* YOUR ASSIGNMENT *
Exactly the lines from the line containing "Mentions légales (49, 2546)" through the last line of the entries below should appear in the answer, reproduced verbatim.

[Source records]

#####

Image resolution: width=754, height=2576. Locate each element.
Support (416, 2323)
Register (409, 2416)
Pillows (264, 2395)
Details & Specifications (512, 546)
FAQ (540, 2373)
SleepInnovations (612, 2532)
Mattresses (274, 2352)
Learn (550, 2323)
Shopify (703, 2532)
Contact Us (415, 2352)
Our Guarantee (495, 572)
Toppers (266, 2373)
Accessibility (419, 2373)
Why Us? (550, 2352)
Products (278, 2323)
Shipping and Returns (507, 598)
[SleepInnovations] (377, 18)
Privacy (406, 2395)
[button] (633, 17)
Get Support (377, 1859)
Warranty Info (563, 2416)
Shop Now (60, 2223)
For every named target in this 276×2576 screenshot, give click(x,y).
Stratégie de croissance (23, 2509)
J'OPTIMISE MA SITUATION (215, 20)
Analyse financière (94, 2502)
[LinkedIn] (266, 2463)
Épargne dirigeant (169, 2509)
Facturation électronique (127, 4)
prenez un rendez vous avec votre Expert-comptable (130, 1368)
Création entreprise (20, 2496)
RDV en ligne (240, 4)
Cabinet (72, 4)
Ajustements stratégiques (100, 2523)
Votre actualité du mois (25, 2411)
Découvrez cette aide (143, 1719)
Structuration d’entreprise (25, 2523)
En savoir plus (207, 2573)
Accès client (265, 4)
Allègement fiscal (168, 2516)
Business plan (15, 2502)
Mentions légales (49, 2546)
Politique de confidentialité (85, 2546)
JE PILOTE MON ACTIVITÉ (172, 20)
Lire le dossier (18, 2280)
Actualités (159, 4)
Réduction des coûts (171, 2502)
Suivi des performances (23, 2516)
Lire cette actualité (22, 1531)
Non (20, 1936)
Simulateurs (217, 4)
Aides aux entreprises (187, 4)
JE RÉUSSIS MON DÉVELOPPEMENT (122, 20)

#####

* REPLY *
Mentions légales (49, 2546)
Politique de confidentialité (85, 2546)
JE PILOTE MON ACTIVITÉ (172, 20)
Lire le dossier (18, 2280)
Actualités (159, 4)
Réduction des coûts (171, 2502)
Suivi des performances (23, 2516)
Lire cette actualité (22, 1531)
Non (20, 1936)
Simulateurs (217, 4)
Aides aux entreprises (187, 4)
JE RÉUSSIS MON DÉVELOPPEMENT (122, 20)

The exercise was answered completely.